## [TASK OBJECTIVE]
Scan the material below for the string "card". Report every line that has it.

## [EXCERPTED RECORDS]
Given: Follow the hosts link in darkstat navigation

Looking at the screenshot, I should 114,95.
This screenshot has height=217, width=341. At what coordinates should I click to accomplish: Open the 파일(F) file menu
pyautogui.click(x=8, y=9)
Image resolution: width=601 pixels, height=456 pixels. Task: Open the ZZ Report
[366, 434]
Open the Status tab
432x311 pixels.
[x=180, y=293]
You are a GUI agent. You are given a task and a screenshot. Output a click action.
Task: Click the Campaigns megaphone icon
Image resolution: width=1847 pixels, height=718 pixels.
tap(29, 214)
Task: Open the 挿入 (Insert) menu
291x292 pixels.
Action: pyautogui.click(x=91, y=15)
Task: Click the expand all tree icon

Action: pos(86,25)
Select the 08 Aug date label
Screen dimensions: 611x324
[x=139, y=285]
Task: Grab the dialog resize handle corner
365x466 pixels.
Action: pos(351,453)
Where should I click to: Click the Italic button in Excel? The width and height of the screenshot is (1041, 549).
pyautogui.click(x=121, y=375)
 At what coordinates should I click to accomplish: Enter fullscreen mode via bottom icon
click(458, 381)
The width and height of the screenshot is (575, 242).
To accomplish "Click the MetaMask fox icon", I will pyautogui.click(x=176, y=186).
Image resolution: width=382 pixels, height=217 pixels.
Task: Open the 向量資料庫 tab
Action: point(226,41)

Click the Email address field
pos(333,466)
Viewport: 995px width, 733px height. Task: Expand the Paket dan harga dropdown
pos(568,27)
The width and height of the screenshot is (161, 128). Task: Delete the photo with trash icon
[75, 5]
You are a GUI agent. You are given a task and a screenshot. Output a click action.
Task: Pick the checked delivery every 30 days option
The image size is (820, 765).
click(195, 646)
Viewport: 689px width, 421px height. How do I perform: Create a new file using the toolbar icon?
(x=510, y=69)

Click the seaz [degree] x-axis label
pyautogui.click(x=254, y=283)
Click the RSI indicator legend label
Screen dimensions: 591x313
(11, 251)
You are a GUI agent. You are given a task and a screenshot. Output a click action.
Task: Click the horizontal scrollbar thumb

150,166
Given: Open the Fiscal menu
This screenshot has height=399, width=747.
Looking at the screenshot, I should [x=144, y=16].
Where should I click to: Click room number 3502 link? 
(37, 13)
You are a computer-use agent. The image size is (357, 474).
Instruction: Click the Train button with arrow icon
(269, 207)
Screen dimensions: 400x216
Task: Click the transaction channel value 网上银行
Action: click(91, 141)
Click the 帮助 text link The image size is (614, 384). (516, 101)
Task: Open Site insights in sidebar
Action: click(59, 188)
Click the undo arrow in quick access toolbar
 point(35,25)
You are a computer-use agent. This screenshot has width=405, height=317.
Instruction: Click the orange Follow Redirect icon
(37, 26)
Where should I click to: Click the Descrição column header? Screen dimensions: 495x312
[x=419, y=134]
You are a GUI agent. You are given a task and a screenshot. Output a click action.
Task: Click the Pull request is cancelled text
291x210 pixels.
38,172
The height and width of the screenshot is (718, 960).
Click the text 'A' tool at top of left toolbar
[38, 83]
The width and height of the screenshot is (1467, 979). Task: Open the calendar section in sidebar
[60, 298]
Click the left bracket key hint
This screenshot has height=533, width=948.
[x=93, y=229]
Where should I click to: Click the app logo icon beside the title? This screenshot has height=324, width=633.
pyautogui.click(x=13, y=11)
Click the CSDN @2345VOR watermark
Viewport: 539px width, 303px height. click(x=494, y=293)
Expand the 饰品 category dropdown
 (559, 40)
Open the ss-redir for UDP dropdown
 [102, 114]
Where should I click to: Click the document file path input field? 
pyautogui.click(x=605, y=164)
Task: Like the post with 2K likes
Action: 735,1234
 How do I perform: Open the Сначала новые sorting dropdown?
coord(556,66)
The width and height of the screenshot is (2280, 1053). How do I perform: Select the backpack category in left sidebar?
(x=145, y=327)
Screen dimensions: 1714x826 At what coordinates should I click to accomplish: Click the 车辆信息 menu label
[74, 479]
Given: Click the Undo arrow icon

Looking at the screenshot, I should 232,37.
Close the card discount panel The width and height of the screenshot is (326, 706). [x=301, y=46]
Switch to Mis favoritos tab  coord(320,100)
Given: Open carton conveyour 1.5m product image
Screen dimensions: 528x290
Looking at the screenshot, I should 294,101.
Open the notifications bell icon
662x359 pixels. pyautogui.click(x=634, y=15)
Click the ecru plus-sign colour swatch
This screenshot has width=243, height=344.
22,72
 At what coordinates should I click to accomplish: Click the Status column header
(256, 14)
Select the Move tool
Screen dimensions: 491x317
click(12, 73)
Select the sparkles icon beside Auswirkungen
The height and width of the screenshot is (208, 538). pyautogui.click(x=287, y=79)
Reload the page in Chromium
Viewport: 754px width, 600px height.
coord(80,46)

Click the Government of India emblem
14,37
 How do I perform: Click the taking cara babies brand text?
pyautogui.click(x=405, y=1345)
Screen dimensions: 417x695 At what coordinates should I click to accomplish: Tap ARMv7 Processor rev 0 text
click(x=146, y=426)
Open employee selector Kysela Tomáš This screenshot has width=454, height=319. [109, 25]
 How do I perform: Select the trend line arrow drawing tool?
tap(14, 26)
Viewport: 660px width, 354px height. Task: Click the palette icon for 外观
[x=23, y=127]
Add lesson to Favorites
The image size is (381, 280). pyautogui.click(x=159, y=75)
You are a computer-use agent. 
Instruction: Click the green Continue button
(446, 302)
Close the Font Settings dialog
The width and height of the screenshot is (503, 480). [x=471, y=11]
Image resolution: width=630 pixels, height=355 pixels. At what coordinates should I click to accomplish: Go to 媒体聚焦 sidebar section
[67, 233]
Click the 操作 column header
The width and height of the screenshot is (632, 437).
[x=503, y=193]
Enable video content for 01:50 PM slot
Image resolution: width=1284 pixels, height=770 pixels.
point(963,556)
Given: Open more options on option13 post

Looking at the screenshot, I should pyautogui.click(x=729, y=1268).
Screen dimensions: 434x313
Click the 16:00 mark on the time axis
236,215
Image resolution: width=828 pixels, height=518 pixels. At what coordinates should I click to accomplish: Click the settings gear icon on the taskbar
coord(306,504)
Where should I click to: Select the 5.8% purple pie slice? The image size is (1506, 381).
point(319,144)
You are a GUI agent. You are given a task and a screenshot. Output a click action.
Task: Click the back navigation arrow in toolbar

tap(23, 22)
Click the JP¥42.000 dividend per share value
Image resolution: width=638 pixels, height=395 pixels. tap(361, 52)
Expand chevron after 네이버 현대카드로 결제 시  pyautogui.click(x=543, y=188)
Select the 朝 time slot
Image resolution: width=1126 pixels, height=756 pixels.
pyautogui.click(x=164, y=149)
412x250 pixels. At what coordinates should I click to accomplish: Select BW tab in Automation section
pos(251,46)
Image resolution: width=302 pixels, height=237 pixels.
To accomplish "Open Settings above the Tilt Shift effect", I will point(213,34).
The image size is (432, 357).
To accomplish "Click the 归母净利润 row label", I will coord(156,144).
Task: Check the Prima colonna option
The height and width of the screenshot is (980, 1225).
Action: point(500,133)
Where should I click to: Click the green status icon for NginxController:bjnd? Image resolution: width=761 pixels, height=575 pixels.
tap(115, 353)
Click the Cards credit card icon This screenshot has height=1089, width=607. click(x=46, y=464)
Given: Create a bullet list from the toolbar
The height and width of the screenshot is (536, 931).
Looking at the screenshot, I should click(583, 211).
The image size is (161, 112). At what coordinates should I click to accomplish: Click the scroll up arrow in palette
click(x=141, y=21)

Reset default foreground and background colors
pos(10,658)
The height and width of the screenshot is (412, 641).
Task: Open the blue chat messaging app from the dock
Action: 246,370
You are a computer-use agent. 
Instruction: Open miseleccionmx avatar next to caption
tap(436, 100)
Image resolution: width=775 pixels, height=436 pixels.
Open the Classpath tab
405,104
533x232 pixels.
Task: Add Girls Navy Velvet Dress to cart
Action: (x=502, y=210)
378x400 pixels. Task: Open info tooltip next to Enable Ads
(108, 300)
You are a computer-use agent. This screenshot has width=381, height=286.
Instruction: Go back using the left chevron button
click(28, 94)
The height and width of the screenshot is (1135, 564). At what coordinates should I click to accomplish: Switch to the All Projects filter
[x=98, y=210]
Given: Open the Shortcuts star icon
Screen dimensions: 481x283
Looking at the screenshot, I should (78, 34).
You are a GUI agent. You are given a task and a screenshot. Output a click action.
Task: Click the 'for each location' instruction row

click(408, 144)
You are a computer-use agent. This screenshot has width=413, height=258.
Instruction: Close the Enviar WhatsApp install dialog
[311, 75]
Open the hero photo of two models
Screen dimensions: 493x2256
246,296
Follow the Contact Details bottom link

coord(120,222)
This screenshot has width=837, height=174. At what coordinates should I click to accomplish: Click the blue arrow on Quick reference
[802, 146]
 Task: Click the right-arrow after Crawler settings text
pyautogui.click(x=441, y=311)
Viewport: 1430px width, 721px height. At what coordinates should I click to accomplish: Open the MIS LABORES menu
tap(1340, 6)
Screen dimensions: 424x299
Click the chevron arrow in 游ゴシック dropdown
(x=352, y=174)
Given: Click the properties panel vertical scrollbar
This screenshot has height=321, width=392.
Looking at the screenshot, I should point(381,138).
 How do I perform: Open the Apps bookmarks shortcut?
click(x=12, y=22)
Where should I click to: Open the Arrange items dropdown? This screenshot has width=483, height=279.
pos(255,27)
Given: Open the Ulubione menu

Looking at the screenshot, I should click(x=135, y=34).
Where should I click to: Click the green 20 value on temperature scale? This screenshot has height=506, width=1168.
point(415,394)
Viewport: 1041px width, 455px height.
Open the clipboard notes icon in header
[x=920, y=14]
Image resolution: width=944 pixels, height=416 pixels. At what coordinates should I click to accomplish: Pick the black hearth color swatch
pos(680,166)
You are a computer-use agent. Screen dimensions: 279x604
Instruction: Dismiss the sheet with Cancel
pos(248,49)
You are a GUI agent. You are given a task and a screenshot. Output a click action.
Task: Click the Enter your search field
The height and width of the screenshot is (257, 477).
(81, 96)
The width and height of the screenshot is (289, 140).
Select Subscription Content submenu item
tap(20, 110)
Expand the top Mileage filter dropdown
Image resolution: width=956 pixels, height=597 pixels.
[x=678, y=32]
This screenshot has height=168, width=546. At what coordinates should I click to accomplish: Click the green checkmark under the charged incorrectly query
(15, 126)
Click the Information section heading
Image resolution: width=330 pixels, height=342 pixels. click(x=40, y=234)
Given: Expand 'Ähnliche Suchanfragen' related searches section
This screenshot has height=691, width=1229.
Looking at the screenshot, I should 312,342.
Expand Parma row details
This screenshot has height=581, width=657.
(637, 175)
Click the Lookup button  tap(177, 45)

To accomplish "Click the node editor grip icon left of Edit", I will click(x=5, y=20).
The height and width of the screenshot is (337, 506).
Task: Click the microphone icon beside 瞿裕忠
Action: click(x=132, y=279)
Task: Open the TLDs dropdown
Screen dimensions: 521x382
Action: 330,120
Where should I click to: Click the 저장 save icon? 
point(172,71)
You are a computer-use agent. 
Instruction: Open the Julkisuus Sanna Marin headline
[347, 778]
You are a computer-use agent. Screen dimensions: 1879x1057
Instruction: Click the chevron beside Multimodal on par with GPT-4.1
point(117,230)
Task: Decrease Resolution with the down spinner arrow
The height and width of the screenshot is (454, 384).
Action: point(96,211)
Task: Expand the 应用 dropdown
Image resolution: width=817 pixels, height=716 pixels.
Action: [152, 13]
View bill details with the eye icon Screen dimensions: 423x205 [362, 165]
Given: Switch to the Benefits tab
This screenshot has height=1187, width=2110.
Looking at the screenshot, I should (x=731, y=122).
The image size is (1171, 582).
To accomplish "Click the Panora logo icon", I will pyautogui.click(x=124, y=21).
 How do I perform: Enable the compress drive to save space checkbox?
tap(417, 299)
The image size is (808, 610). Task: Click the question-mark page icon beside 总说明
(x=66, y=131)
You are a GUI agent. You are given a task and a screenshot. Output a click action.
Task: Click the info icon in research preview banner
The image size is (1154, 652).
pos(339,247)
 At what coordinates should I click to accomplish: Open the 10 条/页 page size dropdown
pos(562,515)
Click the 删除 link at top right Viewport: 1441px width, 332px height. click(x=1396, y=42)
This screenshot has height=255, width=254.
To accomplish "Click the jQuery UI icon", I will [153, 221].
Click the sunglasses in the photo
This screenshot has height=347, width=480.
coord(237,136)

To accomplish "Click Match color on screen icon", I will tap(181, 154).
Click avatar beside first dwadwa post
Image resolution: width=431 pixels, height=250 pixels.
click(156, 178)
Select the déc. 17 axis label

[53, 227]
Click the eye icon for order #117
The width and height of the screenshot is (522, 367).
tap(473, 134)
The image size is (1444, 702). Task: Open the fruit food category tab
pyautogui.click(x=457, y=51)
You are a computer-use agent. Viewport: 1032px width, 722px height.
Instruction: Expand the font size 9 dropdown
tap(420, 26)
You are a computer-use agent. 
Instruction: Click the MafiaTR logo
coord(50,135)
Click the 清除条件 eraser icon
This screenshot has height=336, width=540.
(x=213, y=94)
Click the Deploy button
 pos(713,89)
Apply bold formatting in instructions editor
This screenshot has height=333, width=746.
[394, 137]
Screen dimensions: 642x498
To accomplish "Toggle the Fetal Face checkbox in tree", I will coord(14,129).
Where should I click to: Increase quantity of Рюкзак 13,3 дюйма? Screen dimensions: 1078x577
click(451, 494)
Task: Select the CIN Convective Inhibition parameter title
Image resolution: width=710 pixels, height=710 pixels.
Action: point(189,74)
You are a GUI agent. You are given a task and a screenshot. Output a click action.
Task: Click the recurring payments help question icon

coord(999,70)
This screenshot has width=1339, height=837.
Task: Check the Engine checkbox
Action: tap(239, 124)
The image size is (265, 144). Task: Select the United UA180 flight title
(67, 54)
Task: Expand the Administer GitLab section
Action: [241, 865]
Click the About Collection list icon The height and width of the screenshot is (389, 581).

## [TASK ANSWER]
Close the card discount panel The width and height of the screenshot is (326, 706). [x=301, y=46]
Click the Cards credit card icon This screenshot has height=1089, width=607. click(x=46, y=464)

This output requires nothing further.